Immunotherapy for fighting cancer

Tasuku Honjo (right) and James Allison

Niklas Elmehed / © Nobel Media

Two immunologists shared the 2018 Nobel Prize in Physiology or Medicine. American James Patrick Allison, 70, from the MD Anderson Cancer Center in the USA, and Japanese Tasuku Honjo, 76, from Kyoto University in Japan, received the prize for contributing to the development of immunotherapy as a cancer treatment. This approach uses compounds that stimulate the body’s defense system to attack tumor cells. Immunotherapy is the fourth pillar of cancer care, alongside surgery, radiotherapy, and chemotherapy. In the 1990s, Allison began studying the CTLA-4 protein, which is associated with T lymphocytes, the immune cell that fights infectious agents and diseased cells.

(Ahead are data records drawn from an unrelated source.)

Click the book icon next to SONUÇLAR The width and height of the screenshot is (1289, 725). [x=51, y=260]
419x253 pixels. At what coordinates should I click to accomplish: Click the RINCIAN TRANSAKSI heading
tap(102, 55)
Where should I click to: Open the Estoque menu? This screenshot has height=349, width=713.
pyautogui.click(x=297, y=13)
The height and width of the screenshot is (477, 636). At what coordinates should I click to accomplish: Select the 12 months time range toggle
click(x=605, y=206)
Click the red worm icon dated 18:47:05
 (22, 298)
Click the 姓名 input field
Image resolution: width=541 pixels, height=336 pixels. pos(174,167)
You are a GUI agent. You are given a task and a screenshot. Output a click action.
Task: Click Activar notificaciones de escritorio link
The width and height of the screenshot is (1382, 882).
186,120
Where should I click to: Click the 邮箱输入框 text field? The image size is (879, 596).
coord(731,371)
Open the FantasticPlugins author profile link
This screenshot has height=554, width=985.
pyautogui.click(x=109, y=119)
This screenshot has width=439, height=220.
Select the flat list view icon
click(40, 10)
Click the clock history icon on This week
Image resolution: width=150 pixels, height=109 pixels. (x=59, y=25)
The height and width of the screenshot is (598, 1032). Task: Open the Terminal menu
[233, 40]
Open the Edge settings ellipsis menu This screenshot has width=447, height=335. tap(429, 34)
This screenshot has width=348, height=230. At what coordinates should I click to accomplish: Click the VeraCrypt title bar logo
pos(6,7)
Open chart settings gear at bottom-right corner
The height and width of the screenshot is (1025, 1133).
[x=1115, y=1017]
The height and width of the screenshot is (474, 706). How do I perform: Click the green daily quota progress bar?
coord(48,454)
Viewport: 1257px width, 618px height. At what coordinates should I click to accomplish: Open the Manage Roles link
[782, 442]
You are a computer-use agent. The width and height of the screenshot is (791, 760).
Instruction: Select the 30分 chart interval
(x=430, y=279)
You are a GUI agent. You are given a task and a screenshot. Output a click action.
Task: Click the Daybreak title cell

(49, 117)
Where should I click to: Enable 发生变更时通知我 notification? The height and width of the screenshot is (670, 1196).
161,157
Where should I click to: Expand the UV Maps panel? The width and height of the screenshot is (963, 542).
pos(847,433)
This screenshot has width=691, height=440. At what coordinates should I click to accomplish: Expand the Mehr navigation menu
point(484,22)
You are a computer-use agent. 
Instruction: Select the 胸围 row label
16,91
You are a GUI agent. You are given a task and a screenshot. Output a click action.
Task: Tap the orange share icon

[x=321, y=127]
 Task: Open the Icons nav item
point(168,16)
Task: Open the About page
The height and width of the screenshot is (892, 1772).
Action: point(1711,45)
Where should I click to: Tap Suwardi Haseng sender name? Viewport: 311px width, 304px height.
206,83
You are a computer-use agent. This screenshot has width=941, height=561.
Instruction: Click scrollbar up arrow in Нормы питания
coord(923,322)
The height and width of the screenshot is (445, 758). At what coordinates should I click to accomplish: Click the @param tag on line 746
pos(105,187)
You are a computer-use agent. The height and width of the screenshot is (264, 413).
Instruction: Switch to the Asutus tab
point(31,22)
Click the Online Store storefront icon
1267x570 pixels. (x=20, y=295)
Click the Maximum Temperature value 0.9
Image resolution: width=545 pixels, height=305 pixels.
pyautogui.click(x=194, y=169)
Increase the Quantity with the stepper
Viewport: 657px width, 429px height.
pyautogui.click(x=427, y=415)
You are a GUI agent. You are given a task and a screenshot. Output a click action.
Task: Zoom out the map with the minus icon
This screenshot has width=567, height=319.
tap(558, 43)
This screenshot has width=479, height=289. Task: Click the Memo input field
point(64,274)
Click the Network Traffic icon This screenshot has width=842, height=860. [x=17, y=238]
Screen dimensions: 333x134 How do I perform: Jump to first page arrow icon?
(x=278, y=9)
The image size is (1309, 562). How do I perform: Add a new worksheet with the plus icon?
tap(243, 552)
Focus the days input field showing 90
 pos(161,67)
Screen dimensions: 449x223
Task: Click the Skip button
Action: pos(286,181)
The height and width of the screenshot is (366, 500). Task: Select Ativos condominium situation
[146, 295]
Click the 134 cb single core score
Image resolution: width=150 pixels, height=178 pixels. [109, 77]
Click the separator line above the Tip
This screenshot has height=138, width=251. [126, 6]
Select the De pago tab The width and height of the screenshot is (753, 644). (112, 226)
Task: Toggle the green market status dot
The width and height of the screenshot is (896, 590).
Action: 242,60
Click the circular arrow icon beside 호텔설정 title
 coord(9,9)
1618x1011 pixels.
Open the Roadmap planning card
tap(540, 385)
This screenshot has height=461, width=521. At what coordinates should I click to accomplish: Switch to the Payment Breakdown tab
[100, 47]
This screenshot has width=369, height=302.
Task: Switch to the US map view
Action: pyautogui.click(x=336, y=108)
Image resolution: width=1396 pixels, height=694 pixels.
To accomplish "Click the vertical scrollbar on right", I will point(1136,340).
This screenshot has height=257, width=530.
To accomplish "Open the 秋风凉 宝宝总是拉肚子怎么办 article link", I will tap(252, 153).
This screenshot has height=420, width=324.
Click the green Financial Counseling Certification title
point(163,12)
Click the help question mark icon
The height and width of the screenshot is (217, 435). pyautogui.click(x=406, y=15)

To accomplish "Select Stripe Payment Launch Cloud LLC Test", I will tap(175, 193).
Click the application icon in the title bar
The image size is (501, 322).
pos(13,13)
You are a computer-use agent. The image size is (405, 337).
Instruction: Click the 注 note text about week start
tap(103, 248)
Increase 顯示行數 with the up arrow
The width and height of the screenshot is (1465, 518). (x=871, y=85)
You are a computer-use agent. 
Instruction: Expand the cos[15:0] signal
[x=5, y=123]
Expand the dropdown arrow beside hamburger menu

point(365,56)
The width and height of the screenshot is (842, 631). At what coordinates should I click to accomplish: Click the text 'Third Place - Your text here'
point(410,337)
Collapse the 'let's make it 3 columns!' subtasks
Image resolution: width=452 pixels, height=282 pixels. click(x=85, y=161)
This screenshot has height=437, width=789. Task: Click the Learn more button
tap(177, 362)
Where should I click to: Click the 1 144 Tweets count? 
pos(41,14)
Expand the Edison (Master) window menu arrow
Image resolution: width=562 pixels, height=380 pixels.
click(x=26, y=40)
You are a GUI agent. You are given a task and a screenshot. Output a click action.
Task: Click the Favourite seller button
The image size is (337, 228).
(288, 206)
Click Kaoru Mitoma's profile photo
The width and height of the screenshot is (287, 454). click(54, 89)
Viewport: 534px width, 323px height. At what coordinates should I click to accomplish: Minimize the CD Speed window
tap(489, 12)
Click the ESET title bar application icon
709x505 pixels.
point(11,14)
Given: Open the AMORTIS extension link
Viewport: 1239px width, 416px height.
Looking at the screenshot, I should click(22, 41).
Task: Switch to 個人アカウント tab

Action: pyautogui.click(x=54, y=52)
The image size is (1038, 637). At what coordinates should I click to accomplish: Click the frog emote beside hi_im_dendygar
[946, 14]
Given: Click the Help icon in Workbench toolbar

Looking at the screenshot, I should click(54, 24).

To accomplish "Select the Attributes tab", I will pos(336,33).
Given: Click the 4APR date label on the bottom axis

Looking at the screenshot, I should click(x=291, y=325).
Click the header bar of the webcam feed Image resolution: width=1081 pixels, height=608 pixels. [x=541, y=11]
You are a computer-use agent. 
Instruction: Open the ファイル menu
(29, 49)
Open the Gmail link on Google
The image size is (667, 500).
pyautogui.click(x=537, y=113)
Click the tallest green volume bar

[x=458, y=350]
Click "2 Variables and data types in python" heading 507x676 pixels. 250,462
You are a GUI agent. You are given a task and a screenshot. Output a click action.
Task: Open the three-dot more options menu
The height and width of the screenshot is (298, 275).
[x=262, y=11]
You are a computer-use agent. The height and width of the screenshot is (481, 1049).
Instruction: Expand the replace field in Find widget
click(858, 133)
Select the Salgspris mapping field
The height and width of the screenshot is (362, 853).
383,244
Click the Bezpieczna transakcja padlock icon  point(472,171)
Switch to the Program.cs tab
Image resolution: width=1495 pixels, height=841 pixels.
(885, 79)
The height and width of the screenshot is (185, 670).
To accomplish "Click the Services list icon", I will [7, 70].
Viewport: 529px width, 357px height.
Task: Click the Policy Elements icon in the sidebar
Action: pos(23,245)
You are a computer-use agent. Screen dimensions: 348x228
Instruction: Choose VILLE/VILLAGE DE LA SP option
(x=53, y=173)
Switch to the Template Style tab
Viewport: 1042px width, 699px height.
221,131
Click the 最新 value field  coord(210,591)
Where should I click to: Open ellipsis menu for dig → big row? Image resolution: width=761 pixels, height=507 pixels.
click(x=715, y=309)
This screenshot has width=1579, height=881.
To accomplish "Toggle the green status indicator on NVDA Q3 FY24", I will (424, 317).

He found that once activated, the protein inhibited the action of T lymphocytes. In 1994, Allison and his team at the University of California, Berkeley, developed a molecule (antibody) that binds to CTLA-4 and prevents it from activating, allowing the lymphocytes to attack diseased cells. The strategy led to the creation of ipilimumab, the first monoclonal antibody against CTLA-4 approved to treat skin cancer. In 1992, Honjo’s team identified PD-1, another T lymphocyte surface protein that inhibits the immune system. The finding led to the development of an antibody that can help treat a variety of tumor types.